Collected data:

== Segment start ==

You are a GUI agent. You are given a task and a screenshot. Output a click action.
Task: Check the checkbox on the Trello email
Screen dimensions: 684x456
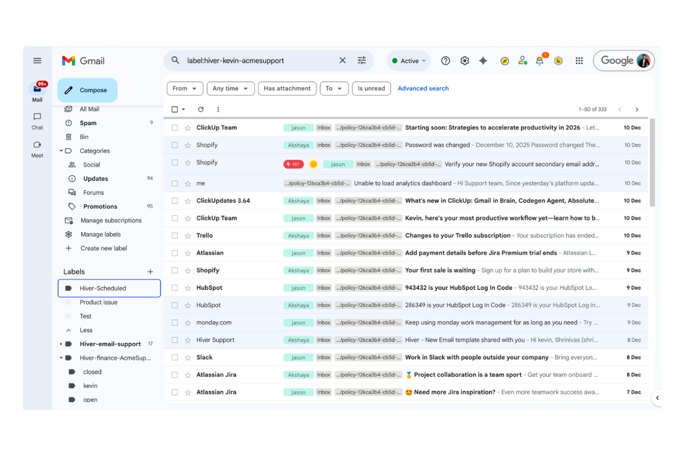pos(175,235)
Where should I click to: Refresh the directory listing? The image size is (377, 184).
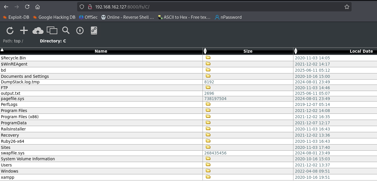[x=10, y=30]
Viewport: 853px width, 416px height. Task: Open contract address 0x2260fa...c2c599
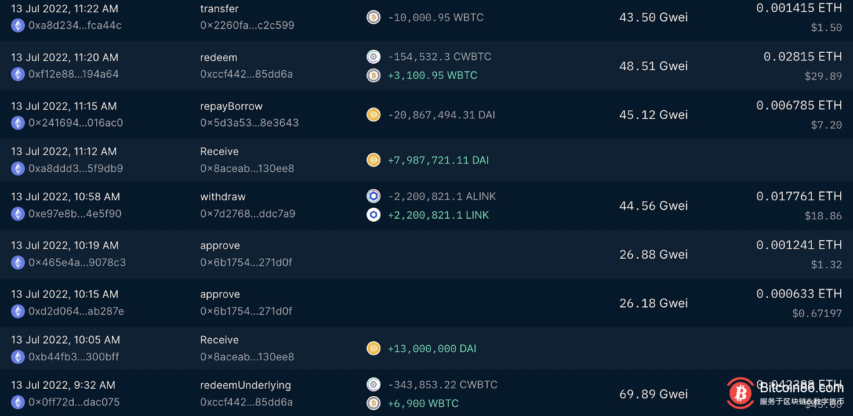(248, 25)
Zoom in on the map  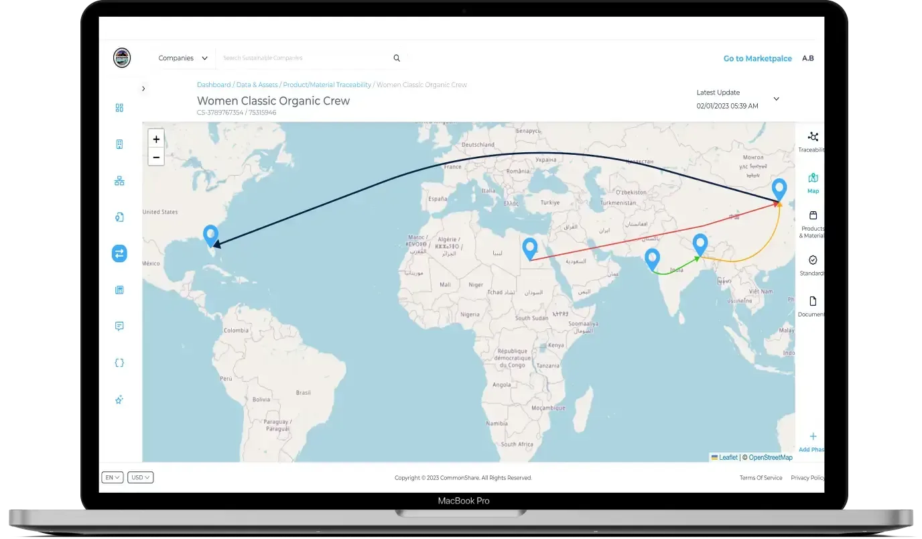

== Segment end ==

Exercise goal: Give back the data exactly. Pictures stay out.

Solution for this exercise:
You are a GUI agent. You are given a task and a screenshot. Output a click action.
Task: Check the checkbox on the Trello email
Screen dimensions: 684x456
pos(175,235)
Where should I click to: Refresh the directory listing? The image size is (377, 184).
[x=10, y=30]
Viewport: 853px width, 416px height. Task: Open contract address 0x2260fa...c2c599
(248, 25)
Zoom in on the map  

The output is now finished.